Unfortunately the debate on the Bill has also highlighted a worrying apparent parliamentary consensus in favour of NHS trusts being more aggressive in levying charges for treatment on people from overseas. Labour’s Justin Madders is quoted In the Commons Library Briefing complaining that:

“irrespective of Brexit, it is deeply concerning that millions of pounds that should be spent on UK patients by the NHS is going to waste because of a failure to get a grip on cost recovery”.

As a result of Tory legislation in 2015 and 2017 accompanying the “hostile environment” for migrants (and linked with hugely inflated claims on the scale of so-called “health tourism,”) a new legal duty was placed on NHS staff to charge people not resident in Britain for treatment, despite concerns raised by the medical profession and health workers.

In debate on the Bill’s second reading Mr Madders called for more charges to be collected:

“In 2012-13, the NHS charged only about 65% of what it could have done to visitors from outside the EEA and Switzerland, and only 16% of what it could have done to visitors from within that area.

“I accept that things have improved since then, and that the Department set itself a recovery target of £500 million overall and £200 million for EEA and Switzerland patients, which it hoped to achieve by 2017-18, but it still appears to be well behind on those targets. I would therefore be grateful if the Minister could advise us on the latest projections for that.”
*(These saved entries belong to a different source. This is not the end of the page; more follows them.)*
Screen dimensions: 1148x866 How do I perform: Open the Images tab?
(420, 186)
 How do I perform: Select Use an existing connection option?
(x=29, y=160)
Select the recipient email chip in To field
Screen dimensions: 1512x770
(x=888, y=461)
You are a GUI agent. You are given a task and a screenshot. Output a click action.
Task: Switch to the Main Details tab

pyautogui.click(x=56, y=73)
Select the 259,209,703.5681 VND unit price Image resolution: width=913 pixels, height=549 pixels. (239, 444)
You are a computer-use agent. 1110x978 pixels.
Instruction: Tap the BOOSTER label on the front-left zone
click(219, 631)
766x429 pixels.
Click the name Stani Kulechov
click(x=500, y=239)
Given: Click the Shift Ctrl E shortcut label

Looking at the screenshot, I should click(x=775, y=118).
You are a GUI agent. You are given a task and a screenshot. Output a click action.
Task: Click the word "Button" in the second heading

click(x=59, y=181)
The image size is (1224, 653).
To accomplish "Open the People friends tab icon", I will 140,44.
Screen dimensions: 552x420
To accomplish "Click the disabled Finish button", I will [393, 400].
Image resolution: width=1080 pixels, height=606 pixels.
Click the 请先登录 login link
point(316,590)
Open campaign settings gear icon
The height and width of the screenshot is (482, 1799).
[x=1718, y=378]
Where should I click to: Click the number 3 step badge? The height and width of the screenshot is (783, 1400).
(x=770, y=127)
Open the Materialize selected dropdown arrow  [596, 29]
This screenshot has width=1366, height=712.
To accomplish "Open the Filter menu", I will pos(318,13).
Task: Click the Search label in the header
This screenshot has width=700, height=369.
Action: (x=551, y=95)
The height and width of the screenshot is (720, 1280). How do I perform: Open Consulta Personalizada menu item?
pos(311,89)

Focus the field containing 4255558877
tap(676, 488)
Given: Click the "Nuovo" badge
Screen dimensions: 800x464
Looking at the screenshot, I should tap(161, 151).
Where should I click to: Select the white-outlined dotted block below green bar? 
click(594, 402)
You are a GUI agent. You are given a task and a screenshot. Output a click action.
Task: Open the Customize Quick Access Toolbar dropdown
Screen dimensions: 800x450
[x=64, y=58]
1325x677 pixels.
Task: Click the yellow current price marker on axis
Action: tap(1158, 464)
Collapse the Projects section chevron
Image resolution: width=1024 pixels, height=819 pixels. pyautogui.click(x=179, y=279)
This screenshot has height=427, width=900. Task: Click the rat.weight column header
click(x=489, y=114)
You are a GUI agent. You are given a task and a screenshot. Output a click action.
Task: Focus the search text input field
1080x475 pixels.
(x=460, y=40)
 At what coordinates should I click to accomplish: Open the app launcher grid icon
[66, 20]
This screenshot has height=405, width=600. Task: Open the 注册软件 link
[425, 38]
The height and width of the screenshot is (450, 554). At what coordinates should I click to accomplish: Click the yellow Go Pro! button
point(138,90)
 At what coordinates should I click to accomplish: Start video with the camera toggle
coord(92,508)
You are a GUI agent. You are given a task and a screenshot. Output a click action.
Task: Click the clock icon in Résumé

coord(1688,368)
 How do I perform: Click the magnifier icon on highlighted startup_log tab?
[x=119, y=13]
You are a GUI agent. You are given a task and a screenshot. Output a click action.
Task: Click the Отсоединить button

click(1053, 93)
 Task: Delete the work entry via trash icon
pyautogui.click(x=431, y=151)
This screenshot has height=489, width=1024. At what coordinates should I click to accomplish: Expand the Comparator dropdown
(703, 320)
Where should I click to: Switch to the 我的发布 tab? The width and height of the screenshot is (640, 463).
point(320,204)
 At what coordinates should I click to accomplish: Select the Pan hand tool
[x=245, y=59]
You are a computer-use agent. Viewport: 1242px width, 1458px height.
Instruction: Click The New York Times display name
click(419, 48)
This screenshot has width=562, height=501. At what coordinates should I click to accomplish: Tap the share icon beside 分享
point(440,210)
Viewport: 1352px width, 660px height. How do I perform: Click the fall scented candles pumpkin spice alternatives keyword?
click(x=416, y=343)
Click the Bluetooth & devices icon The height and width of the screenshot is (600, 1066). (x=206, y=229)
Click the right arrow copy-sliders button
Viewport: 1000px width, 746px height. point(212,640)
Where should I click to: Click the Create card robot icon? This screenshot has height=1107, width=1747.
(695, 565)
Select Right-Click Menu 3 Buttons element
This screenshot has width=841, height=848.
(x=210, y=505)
However the impact this could have on the ethos of the NHS as a system that prides itself on providing care free at point of use was illustrated in the same debate by Poole Tory MP Robert Syms, eager to compel hard-pressed and dedicated staff in A&E to focus more on cost recovery than patient care:

“We have to emphasise to trusts the requirement to recoup money, because that means more money for British people using the service and for other services, but sometimes it falls down the priority list. I am not sure there is a magic bullet. It probably requires drilling lots of people in A&Es up and down the land to focus on whether people should be paying or getting free treatment.”